What you’ll learn
- What are chatbots?
- What can they do for programmers?
- Why they need to be used with care.
Chatbots are one form of generative machine-learning (ML) model designed to interact with people in a conversational mode through multiple interactions, unlike many other types of ML models that are presented with an input and provide an output. Chatbots such as ChatGPT, Google Bard, YouChat, JasperChat, Bing Chat, and now Amazon’s Bedrock are just the tip of the iceberg, and much of the world is the beta tester for these tools.

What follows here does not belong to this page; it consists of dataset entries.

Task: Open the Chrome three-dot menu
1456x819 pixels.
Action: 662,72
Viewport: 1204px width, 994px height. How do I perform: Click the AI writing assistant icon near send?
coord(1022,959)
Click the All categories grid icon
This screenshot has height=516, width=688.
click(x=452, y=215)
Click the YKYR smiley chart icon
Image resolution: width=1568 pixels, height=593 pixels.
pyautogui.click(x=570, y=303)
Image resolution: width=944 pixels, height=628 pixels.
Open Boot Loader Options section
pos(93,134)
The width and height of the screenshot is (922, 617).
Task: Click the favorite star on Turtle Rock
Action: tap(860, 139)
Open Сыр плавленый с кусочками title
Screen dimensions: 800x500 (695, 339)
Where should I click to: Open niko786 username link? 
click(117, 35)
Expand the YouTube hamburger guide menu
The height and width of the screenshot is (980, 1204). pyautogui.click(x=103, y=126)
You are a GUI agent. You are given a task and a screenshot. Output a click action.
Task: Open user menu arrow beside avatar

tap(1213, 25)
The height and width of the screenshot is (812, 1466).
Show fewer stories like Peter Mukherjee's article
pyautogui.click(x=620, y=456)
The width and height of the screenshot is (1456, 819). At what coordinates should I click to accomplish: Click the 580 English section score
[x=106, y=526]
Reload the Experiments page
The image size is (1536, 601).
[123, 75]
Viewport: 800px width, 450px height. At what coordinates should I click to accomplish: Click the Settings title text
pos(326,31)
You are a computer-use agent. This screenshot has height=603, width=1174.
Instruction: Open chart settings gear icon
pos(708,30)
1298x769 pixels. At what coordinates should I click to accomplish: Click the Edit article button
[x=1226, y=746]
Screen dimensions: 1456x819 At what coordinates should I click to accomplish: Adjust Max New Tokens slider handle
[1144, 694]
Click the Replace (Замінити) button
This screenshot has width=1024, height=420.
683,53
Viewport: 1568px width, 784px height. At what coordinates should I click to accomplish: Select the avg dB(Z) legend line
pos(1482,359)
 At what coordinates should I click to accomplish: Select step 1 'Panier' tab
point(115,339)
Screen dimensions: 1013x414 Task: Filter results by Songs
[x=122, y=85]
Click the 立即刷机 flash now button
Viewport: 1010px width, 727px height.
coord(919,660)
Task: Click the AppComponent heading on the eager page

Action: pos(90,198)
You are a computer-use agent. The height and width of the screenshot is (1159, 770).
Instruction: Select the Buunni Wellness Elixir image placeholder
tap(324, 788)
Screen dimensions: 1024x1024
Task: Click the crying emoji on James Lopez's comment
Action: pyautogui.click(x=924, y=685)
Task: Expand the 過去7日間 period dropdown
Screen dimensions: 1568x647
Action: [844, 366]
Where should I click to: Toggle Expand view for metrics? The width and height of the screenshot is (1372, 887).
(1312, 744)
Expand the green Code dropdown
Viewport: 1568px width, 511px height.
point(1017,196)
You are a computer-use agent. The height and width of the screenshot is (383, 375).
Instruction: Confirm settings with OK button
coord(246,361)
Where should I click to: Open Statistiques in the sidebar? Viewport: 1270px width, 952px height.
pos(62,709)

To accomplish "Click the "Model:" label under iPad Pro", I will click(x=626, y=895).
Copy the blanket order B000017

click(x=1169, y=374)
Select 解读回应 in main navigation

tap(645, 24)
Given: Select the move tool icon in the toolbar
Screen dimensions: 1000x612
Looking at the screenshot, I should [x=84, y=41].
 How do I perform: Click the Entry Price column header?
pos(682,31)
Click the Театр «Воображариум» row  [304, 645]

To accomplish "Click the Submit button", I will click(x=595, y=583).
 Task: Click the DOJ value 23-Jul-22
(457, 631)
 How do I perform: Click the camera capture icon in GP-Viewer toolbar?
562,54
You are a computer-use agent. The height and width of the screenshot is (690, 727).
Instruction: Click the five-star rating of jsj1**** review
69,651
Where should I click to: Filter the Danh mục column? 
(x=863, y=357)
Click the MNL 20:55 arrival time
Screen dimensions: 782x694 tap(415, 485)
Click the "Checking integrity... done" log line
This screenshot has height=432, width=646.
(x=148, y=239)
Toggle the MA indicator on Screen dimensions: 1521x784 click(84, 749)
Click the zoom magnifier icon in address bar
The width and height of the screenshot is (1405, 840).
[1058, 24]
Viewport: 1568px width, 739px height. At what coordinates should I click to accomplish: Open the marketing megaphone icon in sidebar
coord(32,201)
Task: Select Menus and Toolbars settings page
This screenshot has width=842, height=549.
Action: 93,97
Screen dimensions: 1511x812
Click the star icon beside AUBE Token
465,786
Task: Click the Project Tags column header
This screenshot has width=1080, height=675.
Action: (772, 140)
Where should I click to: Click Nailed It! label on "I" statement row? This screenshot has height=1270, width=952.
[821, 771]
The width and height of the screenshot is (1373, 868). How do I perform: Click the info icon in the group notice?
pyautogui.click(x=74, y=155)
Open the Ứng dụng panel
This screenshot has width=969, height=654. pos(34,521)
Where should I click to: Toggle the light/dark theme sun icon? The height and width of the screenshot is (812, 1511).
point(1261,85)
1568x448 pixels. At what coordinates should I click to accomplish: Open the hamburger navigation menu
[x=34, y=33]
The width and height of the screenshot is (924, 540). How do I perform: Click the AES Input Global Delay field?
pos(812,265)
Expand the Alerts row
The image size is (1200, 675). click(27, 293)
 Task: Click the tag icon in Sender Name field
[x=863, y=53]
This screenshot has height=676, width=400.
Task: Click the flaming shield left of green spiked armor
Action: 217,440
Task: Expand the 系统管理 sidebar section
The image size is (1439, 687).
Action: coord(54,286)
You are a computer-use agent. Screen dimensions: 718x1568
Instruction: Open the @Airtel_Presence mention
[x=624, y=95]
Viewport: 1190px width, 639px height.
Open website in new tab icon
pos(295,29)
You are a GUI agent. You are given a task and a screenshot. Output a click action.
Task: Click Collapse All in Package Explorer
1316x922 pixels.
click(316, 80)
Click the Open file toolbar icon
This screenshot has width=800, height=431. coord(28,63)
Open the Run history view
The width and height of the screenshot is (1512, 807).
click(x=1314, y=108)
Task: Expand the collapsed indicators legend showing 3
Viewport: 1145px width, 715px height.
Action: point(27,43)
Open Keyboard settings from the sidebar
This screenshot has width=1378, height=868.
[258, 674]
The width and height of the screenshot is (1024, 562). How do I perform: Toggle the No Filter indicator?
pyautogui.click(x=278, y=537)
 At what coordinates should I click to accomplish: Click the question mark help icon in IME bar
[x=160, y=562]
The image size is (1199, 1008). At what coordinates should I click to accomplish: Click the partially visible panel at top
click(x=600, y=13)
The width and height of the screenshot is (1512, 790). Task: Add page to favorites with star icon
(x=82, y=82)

Generative artificial-intelligence (AI) tools like chatbots are typically trained using massive amounts of data, enabling them to respond based on this information. The challenge for these tools is that they need to turn a question into a search and then provide a response-based analysis of the question as well as the data it was trained with. Generative AI goes a step further with the ability to accept additional questions and combine those with the prior query to provide a subsequent response.
To many, this may appear to be “real AI.” However, it’s a far cry from the “positronic brains” of movies like I, Robot based on science fiction from authors like Isaac Asimov. The current crop of chatbots are improving, but they typically go “off the rails” into nonsense or bad responses after more than half a dozen consecutive interactions. Likewise, bias in data, training, and implementation can affect the quality and reliability of the responses.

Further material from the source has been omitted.